Increasing tar sands oil development in Canada’s Boreal forest is affecting half the continent’s birds…
Dear EarthTalk: How is it that migrating birds are being negatively affected by oil extraction in Canada’s Boreal forest? — Jennifer Chase, Fort Lauderdale, FL
Each year tens of million of migratory birds “overwinter” in the Canadian Boreal forest, a vast tract of mostly uninhabited coniferous woodlands and wetlands stretching from Newfoundland to the Yukon. The area makes up some 60 percent of Canada’s total land mass, and serves as the winter home for more than half of America’s avian population. But environmentalists are worried about the impact of increasing “tar sands” oil development there and the impact it might have on wildlife populations continent-wide.
Tar sands are a mixture of sand, clay, water and a dense and viscous tar-like form of petroleum called bitumen. The bitumen is extracted from the tar sands mixture and eventually refined into transportation fuel like gasoline.
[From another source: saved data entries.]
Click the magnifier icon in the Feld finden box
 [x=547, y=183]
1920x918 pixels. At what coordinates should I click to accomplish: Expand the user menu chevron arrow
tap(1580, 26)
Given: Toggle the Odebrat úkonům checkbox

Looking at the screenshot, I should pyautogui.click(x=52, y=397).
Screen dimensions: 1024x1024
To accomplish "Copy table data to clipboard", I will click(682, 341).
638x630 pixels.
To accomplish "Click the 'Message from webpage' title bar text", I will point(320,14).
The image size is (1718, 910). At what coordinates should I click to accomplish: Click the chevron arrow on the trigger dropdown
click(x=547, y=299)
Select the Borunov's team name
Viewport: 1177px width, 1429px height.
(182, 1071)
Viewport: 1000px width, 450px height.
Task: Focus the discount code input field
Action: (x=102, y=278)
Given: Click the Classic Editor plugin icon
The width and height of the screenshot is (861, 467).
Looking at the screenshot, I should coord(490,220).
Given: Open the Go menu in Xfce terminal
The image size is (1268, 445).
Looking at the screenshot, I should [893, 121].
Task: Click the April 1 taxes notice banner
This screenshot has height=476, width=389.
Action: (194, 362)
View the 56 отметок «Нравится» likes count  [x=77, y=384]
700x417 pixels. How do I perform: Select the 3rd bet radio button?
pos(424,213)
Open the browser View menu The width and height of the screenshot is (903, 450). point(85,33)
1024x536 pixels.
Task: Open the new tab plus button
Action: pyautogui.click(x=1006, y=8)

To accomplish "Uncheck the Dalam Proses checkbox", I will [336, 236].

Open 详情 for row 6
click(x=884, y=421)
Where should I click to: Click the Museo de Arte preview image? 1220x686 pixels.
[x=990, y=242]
The extraction process is especially “carbon-intensive” and generates some of the dirtiest fuel around, but its abundance makes it affordable as long as industry keeps turning up new sources.
A recently released report by the National Wildlife Federation (NWF) and the Natural Resources Council of Maine (NRCM) concluded that almost half of the 292 different migratory bird species that overwinter in Canada’s Boreal forest—as many as 75 million birds—are threatened by future tar sands development. Further, they say, bird losses in the hundreds of thousands have already taken place as a result of overzealous and under-regulated oil development there to date.
“The direct and indirect impacts to birds from tar sands development are immense,” states the report. “Waterfowl and shorebirds land in tailings ponds that they mistake for natural water bodies and become oiled with waste bitumen and toxic elements.” The result can be birds drowning, dying from hypothermia or otherwise suffering from the ingestion of toxins. “Toxins from the tailings ponds and other pollutants from tar sands operations leak millions of gallons of toxic liquid waste into wetlands and forests each day, further contaminating habitat,” the groups add.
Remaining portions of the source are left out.